**WHAT NEEDS TO BE DONE**
In two sentences, summarize the text about the disappearance of Malaysian Airlines Flight 370 that follows.

**SELECTED TEXT**
● ● ● ● ●

Coincidence, Synchronicity, Post Hoc Reasoning, and the Disappearance of Malaysian Airlines Flight 370

Nietzsche said that hope is "the worst of all evils because it prolongs the torments of man.” The torments of the lost Malaysian Flight 370 passengers and crew are unimaginable, but one cannot fear categorization as a "typical uncaring atheist" in critiquing comments of friends, family members, lovers, and business associates of those on the passenger manifest, now apparently deceased. Since all possible scenarios for the disappearance of the Boeing 777 during a flight from Kuala Lumpur to Beijing have been rigorously examined by experts in aviation and either ruled out or thought unlikely, the handwriting is on the wall and it scrawls a dark, depressing message.

Yet some of the passengers' loved ones continue to maintain hope. These include the domestic partner of Philip Wood, Sarah Bajc, who as late as March 21, 2014, told a Time reporter,“All I can say is I’m sure they are still alive. I am absolutely convinced.” She also told Anderson Cooper on CNN, "Miracles do happen, they happen everyday."

● ● ● ● ●

**DATA**
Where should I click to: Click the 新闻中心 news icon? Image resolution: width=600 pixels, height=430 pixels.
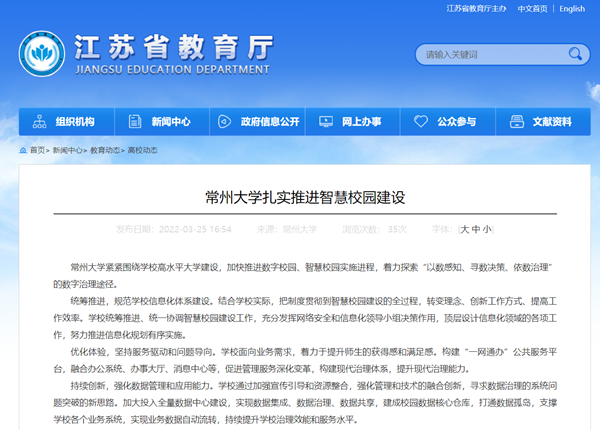coord(133,122)
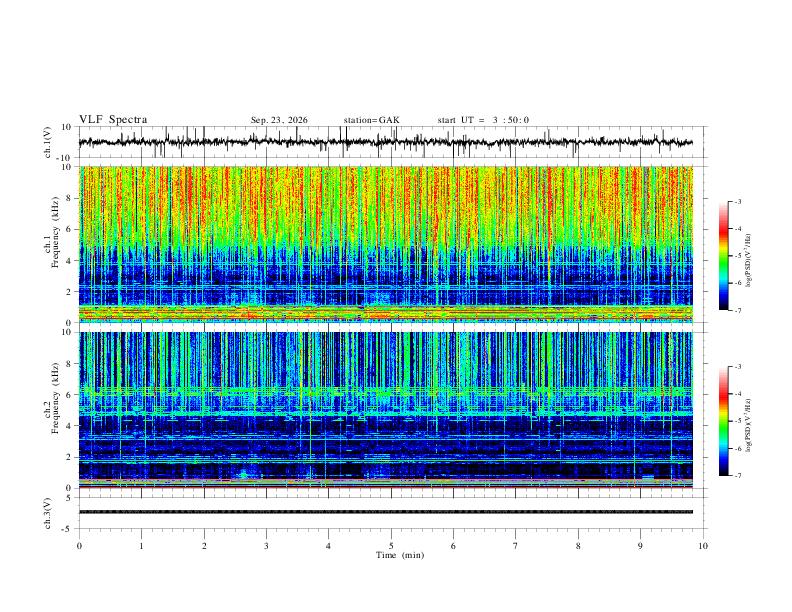Click the ch.1 spectrogram color scale bar

click(723, 256)
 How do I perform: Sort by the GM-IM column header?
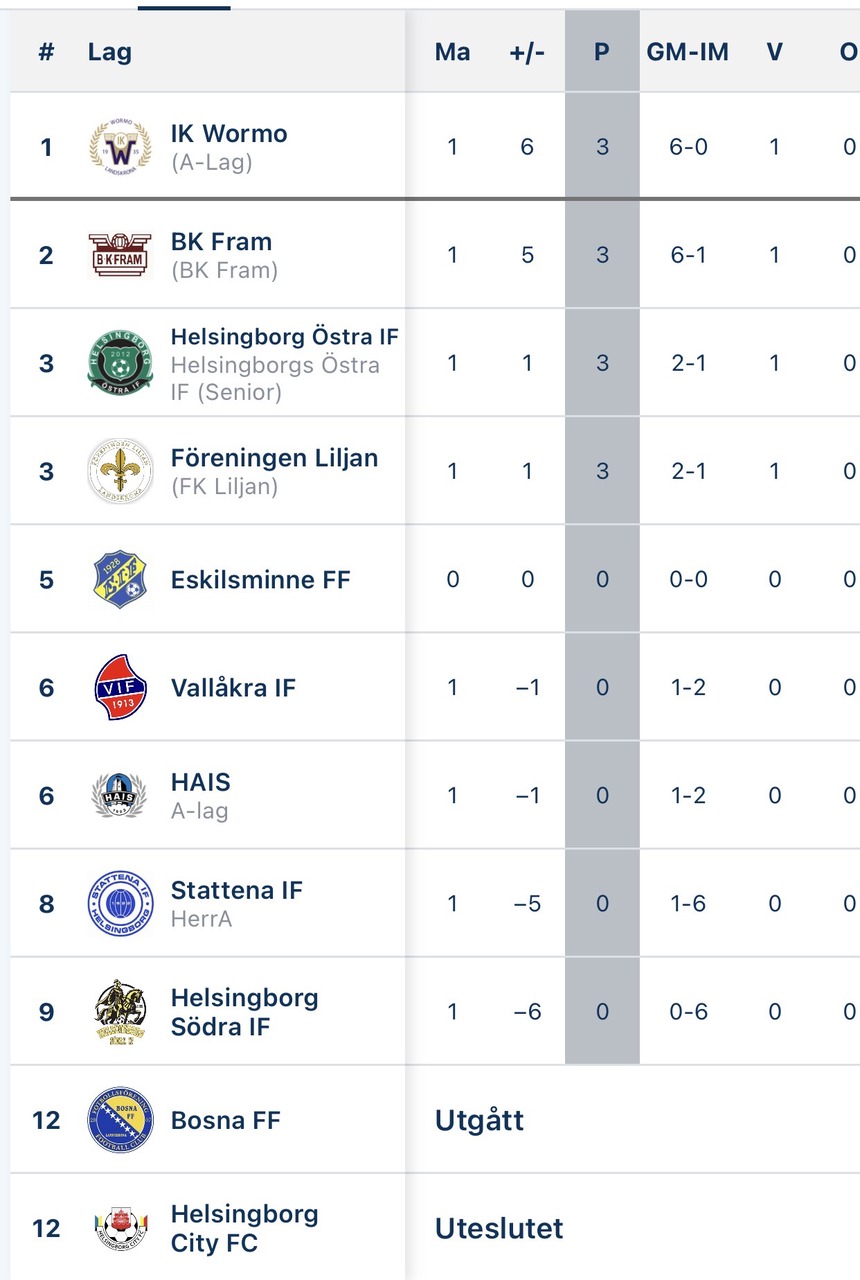(688, 52)
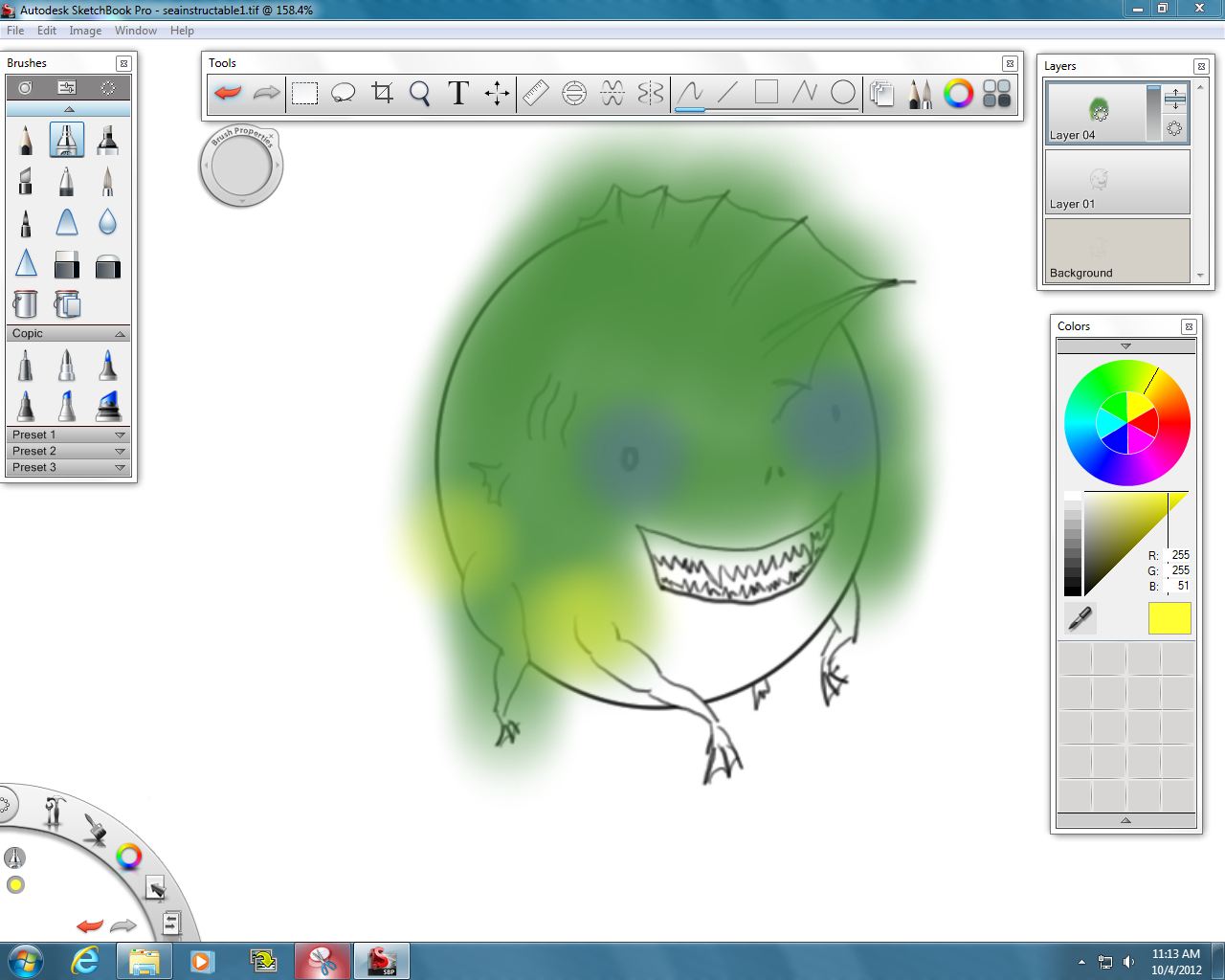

● ● ● ● ●

**TASK ANSWER**
Opening with Nietzsche's claim that hope prolongs human torment, the text holds that experts have examined every possible scenario for the Boeing 777's disappearance on its flight from Kuala Lumpur to Beijing and have either ruled each out or judged it unlikely, which leaves a dark message about the fate of those aboard. Some passengers' loved ones still hold out hope, among them Philip Wood's domestic partner Sarah Bajc, who told a Time reporter on March 21, 2014, that she was sure they were still alive and told Anderson Cooper on CNN that miracles happen every day.